All along, the researchers recorded the subjects’ brain rhythms using 64 electrodes around the scalp. They observed telltale patterns of dexmedetomidine effects — for instance a decline in ~10Hz “alpha” rhythm power in the occipital region followed by an increase in power of much slower “delta” waves as people lost responsiveness, and then a reversal of that when they woke up. Because of their approach, they didn’t see artifacts of auditory stimulation that disrupted those patterns in a previous study that used sound to measure consciousness in people receiving the same anesthetic. Moreover, estimates of drug concentration in the brain during the two studies suggest that the breathe-squeeze method detected loss of responsiveness at lower concentrations of the drug than the sound-stimulation method, suggesting it is more sensitive.

“This approach for assessing loss and recovery of consciousness removes the significant confound of the conventional external stimulus that is typically used,” says study co-senior author Emery N. Brown, Edward Hood Taplin Professor of Medical Engineering and Computational Neuroscience in The Picower Institute at MIT as well as an anesthesiologist at MGH and Warren M. Zapol Professor of Anaesthesia at Harvard Medical School. “We are eager to apply the technique in our studies of other anesthetics.”

At MIT and MGH, Brown is leading a new initiative, the Brain Arousal State Control Innovation Center (BASCIC), to better unify anesthesiology and research into the neuroscience of the brain’s arousal systems so that they can each inform and improve each other, and spawn new clinical innovations. Guay, who is a member of the effort, notes that as researchers achieve a better understanding of the transition from consciousness to unconsciousness, they could help treat insomnia better, and if they understand the process of waking better they might be able to improve the chances of coma reversal.

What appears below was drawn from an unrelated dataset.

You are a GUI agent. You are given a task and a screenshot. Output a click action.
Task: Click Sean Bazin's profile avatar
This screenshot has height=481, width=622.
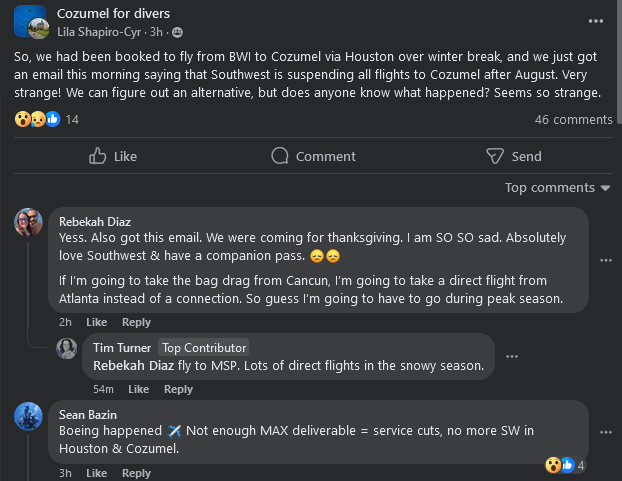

Improving methods of assessing consciousness transitions are key to those efforts.

In addition to Guay and Brown, who is a faculty member in MIT’s Department of Brain and Cognitive Sciences and Institute for Medical Engineering and Science, the study’s other authors are Darren Hight, Guarang Gupta, MohammadMehdi Kafashan, Anhthi Luong, Michael Avidan, and Ben Julian Palanca.

Funding for the study came from the McDonnell Center for Systems Neuroscience at Washington University. Brown’s MIT lab is supported, in part, by The JPB Foundation.